With the NSA’s surveillance program, the Foreign Intelligence Surveillance Court has apparently secretly approved the blanket seizure of data on every American so this ‘metadata’ can later provide the probable cause for a particular search. Such indiscriminate data seizures are the epitome of “unreasonable”, akin to the general warrants issued by the Crown to authorize searches of Colonial Americans.
The technology powering the National Security Agency’s illegal domestic spying program would have amazed James Madison and the other framers of the Bill of Rights. In a time when the steamboat was a technological marvel, it would have been unimaginable for the government to collect millions of innocent Americans’ private communications and use computers to look for “suspicious patterns.”

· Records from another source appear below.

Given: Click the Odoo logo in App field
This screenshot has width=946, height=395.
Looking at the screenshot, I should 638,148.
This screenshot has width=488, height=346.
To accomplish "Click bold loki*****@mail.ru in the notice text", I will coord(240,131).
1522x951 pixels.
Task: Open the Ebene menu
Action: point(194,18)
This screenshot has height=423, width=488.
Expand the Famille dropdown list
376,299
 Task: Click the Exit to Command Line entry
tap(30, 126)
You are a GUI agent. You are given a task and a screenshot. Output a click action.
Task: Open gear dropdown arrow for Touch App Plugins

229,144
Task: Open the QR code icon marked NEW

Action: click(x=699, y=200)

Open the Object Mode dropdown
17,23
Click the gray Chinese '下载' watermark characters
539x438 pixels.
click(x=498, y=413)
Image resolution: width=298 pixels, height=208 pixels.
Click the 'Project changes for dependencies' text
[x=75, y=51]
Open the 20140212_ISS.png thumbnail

But aside from the technology, the government’s ongoing violation of fundamental civil liberties would have been very familiar to the men who gathered in 1791 to adopt the Bill of Rights. The Founding Fathers battled an 18th century version of the wholesale surveillance that the government is accused of doing today – an expansive abuse of power by King George II and III that invaded the colonists’ communications privacy.
Using “writs of assistance,” the King authorized his agents to carry out wideranging searches of anyone, anywhere, and anytime regardless of whether they were suspected of a crime. These “hated writs”(1) spurred colonists toward revolution (2) and directly motivated James Madison’s crafting of the Fourth Amendment.
We’ve now come full circle. The president has essentially updated this page from King George’s playbook, engaging in dragnet surveillance of millions of Americans, regardless of whether they are suspected of a crime. The founders of this country took steps to limit precisely this sort of unfettered executive power. Will we?